Exercise task: Copy the following lines exactly as they appear.

· · · · ·

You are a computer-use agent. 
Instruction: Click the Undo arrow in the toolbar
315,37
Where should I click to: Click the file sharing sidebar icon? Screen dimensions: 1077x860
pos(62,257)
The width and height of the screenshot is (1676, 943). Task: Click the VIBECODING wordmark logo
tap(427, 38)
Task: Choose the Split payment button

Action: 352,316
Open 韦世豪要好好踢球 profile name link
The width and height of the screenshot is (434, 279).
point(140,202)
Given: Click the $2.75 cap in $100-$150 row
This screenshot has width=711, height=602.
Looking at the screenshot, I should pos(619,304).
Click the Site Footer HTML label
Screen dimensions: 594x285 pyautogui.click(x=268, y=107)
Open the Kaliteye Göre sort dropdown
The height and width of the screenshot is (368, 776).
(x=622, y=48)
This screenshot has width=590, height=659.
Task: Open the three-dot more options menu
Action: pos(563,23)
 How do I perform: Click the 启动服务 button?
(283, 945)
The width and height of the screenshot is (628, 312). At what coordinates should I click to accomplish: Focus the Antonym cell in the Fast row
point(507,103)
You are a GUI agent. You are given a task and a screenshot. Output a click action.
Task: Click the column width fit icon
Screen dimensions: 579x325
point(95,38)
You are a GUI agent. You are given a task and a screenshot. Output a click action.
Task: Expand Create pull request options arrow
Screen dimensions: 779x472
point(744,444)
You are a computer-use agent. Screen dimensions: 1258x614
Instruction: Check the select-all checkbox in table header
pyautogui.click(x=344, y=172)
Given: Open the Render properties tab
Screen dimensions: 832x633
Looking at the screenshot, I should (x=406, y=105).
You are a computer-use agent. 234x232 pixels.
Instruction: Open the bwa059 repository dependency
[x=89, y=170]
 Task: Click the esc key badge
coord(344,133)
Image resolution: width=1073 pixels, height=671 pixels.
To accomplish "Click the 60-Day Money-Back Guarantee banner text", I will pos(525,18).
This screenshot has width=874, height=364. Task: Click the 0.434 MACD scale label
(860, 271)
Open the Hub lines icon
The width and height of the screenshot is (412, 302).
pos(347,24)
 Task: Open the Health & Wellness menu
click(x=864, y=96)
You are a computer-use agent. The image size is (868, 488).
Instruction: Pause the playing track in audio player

· · · · ·

Exercise output:
You are a computer-use agent. 
Instruction: Click the Undo arrow in the toolbar
315,37
Where should I click to: Click the file sharing sidebar icon? Screen dimensions: 1077x860
pos(62,257)
The width and height of the screenshot is (1676, 943). Task: Click the VIBECODING wordmark logo
tap(427, 38)
Task: Choose the Split payment button

Action: 352,316
Open 韦世豪要好好踢球 profile name link
The width and height of the screenshot is (434, 279).
point(140,202)
Given: Click the $2.75 cap in $100-$150 row
This screenshot has width=711, height=602.
Looking at the screenshot, I should pos(619,304).
Click the Site Footer HTML label
Screen dimensions: 594x285 pyautogui.click(x=268, y=107)
Open the Kaliteye Göre sort dropdown
The height and width of the screenshot is (368, 776).
(x=622, y=48)
This screenshot has width=590, height=659.
Task: Open the three-dot more options menu
Action: pos(563,23)
 How do I perform: Click the 启动服务 button?
(283, 945)
The width and height of the screenshot is (628, 312). At what coordinates should I click to accomplish: Focus the Antonym cell in the Fast row
point(507,103)
You are a GUI agent. You are given a task and a screenshot. Output a click action.
Task: Click the column width fit icon
Screen dimensions: 579x325
point(95,38)
You are a GUI agent. You are given a task and a screenshot. Output a click action.
Task: Expand Create pull request options arrow
Screen dimensions: 779x472
point(744,444)
You are a computer-use agent. Screen dimensions: 1258x614
Instruction: Check the select-all checkbox in table header
pyautogui.click(x=344, y=172)
Given: Open the Render properties tab
Screen dimensions: 832x633
Looking at the screenshot, I should (x=406, y=105).
You are a computer-use agent. 234x232 pixels.
Instruction: Open the bwa059 repository dependency
[x=89, y=170]
 Task: Click the esc key badge
coord(344,133)
Image resolution: width=1073 pixels, height=671 pixels.
To accomplish "Click the 60-Day Money-Back Guarantee banner text", I will pos(525,18).
This screenshot has width=874, height=364. Task: Click the 0.434 MACD scale label
(860, 271)
Open the Hub lines icon
The width and height of the screenshot is (412, 302).
pos(347,24)
 Task: Open the Health & Wellness menu
click(x=864, y=96)
You are a computer-use agent. The image size is (868, 488).
Instruction: Pause the playing track in audio player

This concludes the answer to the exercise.